§ Work task:
Go through the data below and return each line where the string "will" appears.

[Saved data entries]
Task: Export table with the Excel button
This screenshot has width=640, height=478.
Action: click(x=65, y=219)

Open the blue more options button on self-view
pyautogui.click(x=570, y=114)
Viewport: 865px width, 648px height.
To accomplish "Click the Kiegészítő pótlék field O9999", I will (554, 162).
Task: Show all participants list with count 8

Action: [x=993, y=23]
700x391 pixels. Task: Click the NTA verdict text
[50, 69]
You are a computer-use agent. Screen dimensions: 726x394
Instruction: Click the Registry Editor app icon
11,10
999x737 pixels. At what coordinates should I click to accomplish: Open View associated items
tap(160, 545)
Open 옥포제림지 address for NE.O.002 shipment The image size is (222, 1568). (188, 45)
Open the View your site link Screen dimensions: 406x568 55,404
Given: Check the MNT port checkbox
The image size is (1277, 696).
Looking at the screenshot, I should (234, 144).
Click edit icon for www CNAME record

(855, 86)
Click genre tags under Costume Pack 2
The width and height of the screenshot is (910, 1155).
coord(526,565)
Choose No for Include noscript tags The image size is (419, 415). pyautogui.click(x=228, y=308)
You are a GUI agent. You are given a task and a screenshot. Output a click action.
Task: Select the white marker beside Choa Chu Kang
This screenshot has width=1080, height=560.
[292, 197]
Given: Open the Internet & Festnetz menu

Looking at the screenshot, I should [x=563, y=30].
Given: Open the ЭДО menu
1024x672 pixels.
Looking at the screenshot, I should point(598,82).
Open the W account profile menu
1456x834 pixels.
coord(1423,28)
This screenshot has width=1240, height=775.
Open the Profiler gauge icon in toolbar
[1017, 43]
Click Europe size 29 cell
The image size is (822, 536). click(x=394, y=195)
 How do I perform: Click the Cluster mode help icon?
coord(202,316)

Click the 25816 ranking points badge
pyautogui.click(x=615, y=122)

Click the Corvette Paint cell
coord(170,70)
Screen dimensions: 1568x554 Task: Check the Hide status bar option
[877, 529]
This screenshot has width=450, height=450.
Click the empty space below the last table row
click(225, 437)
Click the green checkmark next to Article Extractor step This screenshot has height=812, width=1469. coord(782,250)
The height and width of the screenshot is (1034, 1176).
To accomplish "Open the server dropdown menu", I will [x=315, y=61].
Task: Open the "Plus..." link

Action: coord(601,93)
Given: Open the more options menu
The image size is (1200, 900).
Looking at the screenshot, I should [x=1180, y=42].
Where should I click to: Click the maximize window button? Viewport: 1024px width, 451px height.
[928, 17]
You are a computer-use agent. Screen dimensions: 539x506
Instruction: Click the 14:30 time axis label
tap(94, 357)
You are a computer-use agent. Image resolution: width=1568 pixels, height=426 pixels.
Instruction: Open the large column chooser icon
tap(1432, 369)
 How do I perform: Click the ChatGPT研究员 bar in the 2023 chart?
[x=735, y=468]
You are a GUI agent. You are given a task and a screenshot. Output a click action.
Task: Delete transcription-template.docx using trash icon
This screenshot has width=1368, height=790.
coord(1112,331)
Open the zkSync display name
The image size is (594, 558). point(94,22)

§ Written response:
To accomplish "Click the Kiegészítő pótlék field O9999", I will (554, 162).
To accomplish "Open the server dropdown menu", I will [x=315, y=61].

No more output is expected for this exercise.